Among the lines below, tally those holding the string "title" and give the total only.

────────────────────

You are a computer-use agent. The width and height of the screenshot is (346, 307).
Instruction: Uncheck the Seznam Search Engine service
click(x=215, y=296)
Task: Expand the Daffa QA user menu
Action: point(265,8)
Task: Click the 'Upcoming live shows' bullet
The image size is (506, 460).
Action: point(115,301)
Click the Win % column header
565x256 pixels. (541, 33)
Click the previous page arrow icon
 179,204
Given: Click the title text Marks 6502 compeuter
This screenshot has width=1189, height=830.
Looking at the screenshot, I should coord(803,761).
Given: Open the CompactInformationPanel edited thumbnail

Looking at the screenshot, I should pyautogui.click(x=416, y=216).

────────────────────

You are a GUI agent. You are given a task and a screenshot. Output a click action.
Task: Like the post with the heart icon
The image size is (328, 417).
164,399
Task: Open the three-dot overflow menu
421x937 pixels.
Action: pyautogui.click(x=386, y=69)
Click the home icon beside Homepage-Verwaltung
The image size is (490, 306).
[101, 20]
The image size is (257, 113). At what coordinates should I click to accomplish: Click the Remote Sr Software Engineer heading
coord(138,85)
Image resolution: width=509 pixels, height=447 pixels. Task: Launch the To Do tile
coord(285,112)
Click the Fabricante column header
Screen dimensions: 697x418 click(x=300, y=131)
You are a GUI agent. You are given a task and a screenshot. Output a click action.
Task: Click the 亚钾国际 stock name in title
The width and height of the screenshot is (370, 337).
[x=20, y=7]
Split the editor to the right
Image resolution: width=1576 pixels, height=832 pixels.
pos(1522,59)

────────────────────

- [Response]:
2